Required task — From the material below, extract every line that contains the word "accomplish", copying each such line in full.

-- start Information shown --

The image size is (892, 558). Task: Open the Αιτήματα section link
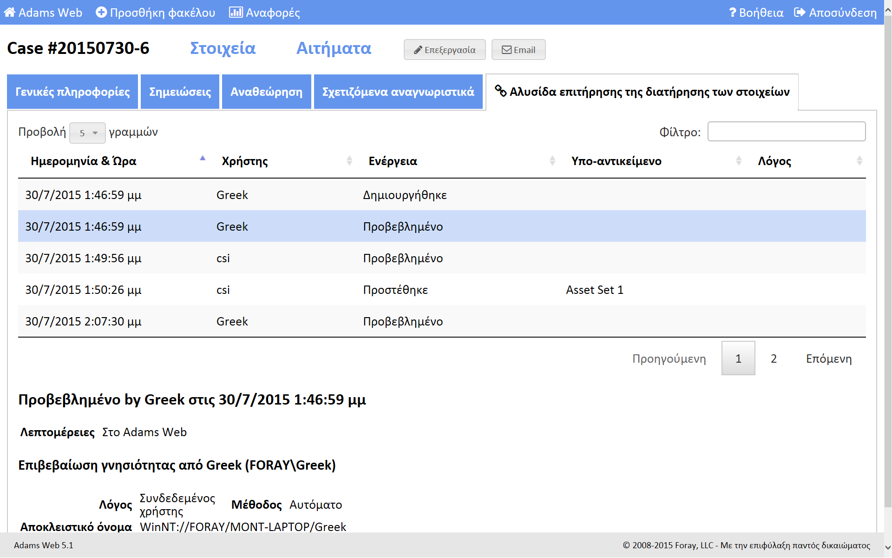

-- end Information shown --
-- start Information shown --

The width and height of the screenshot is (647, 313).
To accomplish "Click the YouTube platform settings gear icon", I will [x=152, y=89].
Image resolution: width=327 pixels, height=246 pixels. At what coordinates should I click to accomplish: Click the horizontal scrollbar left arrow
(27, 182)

-- end Information shown --
-- start Information shown --

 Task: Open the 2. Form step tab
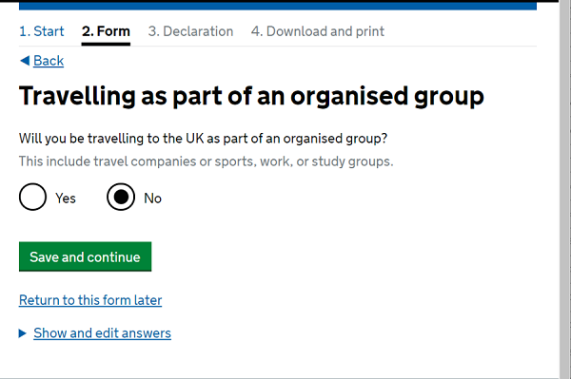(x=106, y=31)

-- end Information shown --

Solution to the problem —
To accomplish "Click the YouTube platform settings gear icon", I will [x=152, y=89].
Image resolution: width=327 pixels, height=246 pixels. At what coordinates should I click to accomplish: Click the horizontal scrollbar left arrow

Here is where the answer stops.